Chocolate-Buttercream Peppermint Patty’s
from me to you.
May calories dissipate,
and not a soul be irate
when your kitchen is full
of baked goods.
Happy St. Patty’s Day!
Chocolate–Buttercream Peppermint Patty’s
These buttercream mints are surprisingly simple. They require no baking, and can be whipped up in a matter of minutes. Even better they are formed from a beautiful dough that can be rolled, cut, twisted, and molded into just about any shape, size or color. As I was making them, I wondered why so many people mold from marzipan, when buttercream dough offers the same moldability with (what I think is) a much more friendly flavor. Because they air-dry over several hours, be sure to keep your creations small. And…try not to eat all of the dough because it’s deeee-licious!
1/4 c. butter, softened
1 T. heavy cream
2 1/2 c. powdered sugar
1/2 tsp. peppermint extract
1/4 tsp. food coloring
1 cup dark chocolate, melted
In a medium bowl, stir together butter, cream, and peppermint extract with 1 c. of powdered sugar. Slowly add additional sugar until a thick dough is formed. It shouldn’t be at all sticky, but will be perfectly pliable. Roll into desired shapes. Allow to airdry 8-12 hours, or overnight. For peppermint patties, pipe a small amount of dark, melted chocolate into the center of dried mints, top with a second mint, and allow to cool before serving.

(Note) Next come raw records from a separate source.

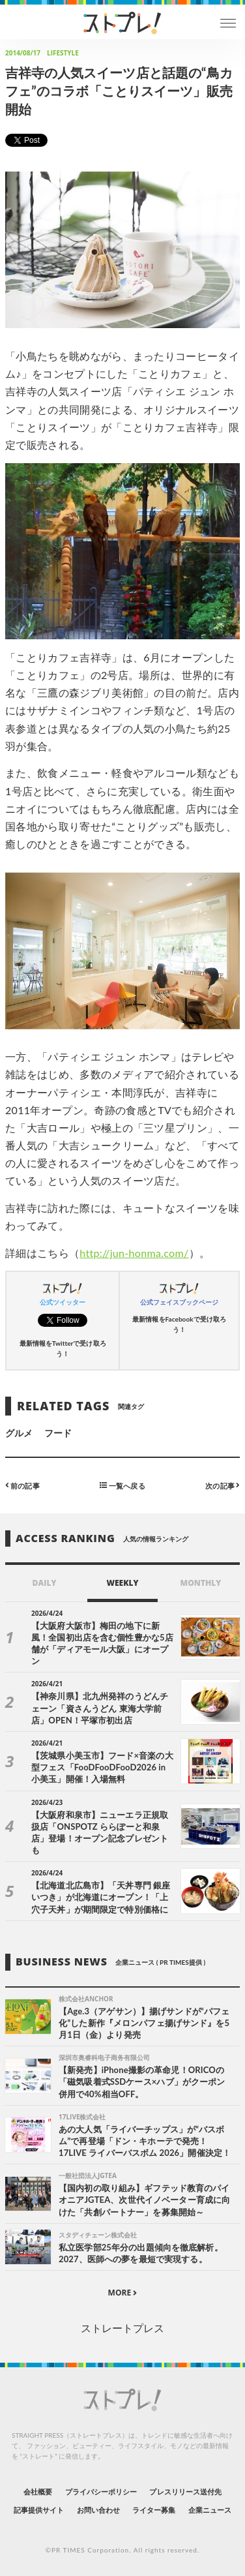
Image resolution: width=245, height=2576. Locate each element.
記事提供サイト (39, 2510)
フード (58, 1432)
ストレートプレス (122, 2328)
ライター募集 (153, 2510)
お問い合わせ (98, 2510)
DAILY (45, 1582)
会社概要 (37, 2491)
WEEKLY (122, 1582)
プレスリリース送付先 (185, 2491)
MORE (122, 2292)
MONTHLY (201, 1582)
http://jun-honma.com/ (133, 1253)
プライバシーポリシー (101, 2491)
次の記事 (222, 1485)
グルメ (19, 1432)
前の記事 (22, 1485)
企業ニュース (209, 2510)
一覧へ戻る (122, 1485)
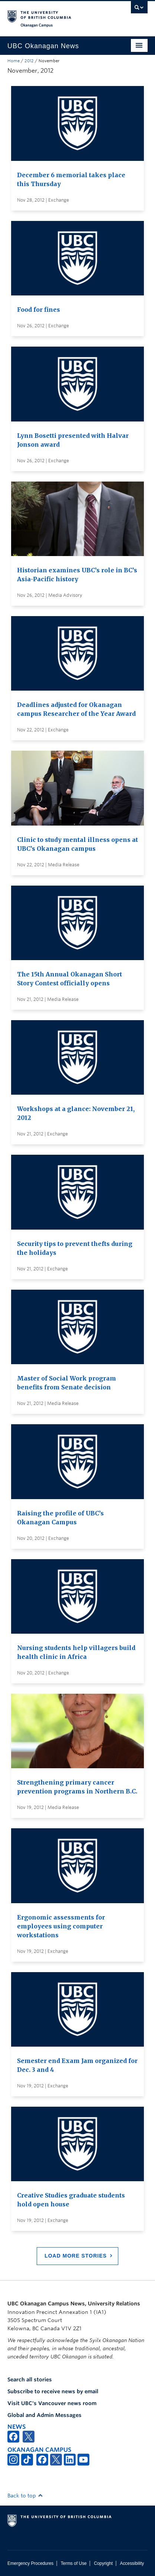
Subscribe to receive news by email (52, 2391)
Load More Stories (75, 2256)
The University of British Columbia (56, 15)
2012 (29, 60)
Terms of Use (74, 2563)
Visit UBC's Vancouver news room (51, 2403)
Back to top (25, 2496)
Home (13, 60)
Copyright (103, 2563)
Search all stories (29, 2379)
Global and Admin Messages (44, 2415)
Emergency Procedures (30, 2563)
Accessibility (132, 2563)
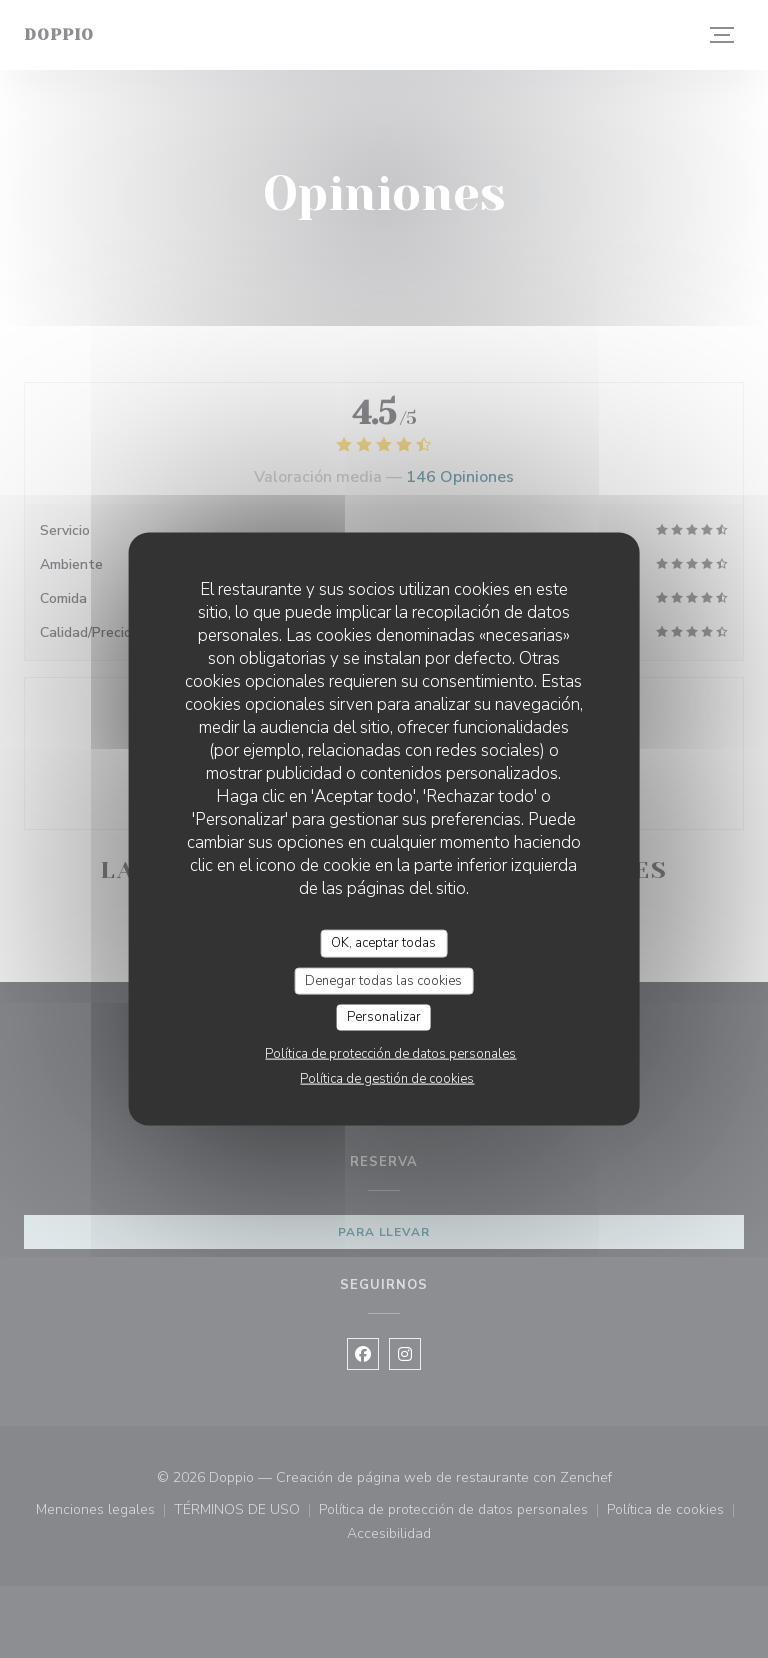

*For Ye Wee Leprecrafters:
Roll dough into balls. Using a sucker stick, gently poke holes through buttercream dough to create buttercream beads. Allow to airdry for 12-24 hours, gently string beads with a thin ribbon. Present to your little lassies in jewelry boxes.
*Note: Though wearable, these little dainties are firm,
but not overly durable, and therefore best for the eatin’.
Wherever you go and whatever you do,
May the luck o’ the Irish be there with you.